I had a gal, a really nice gal, down in Wroxham way.
She were wholly nice to me back in the old school days.
She would smile all the while, but Daddy didn't know all.
What she used to say to me behind the garden wall:
"Have you got a light, boy? Have you got a light?"

Then one day she went away. I don't see her no more,
'Til by chance I see her down along the Mundesley shore.
She was there twice as fair. Would she now be true?
So when she sees me passing by, she say, "I'm glad that's you!
Have you got a light, boy? Have you got a light?"

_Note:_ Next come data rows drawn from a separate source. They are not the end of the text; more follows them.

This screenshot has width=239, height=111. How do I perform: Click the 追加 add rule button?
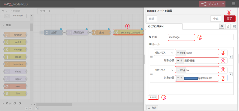pyautogui.click(x=153, y=97)
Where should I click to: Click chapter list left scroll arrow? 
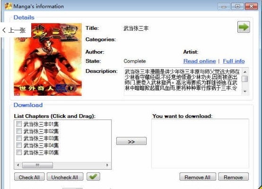18,165
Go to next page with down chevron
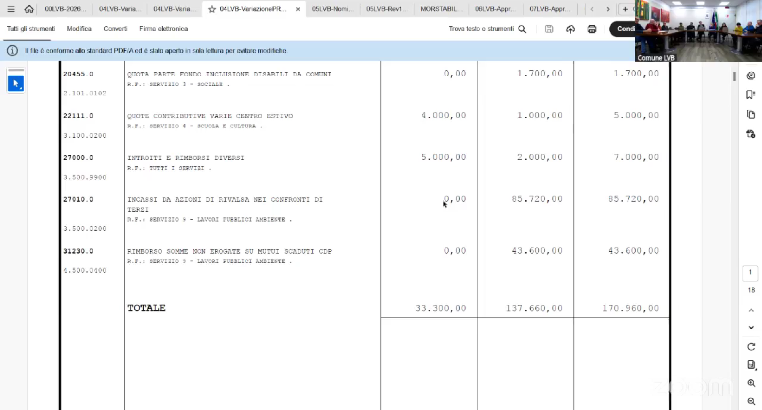762x410 pixels. click(x=751, y=328)
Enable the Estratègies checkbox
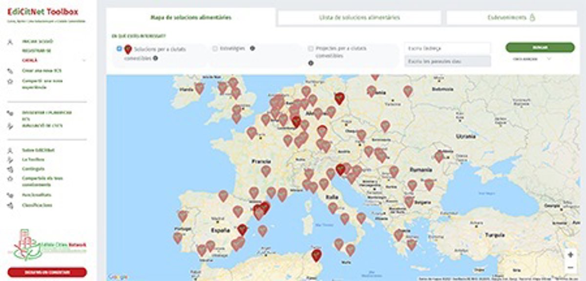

CHORUS: Molly Windley, she smokes like a chimney,
But she's my little nicotine gal.

Now you'll see her and me never more to part.
We would wander hand in hand together in the dark.
Then one night I held her tight in the old back yard.
So when I tried to hold her close, she say, "Now, hold you hard!
Have you got a light, boy? Have you got a light?" CHORUS

By and by, we decide on the wedding day,
So we toddles off to church to hear the preacher say:
"Do you now take this vow to honour all the time?"
Before I has a chance to stop her, she begins to pine:
"Have you got a light, boy? Have you got a light?" CHORUS

Now the doctor tells me a daddy I will be,
So when I ask him, "What's the score?" he say there's only three.
So here I go, cheerio, to see how she do fare.
I know what she will say to me as soon as I get there:
"Have you got a light, boy?"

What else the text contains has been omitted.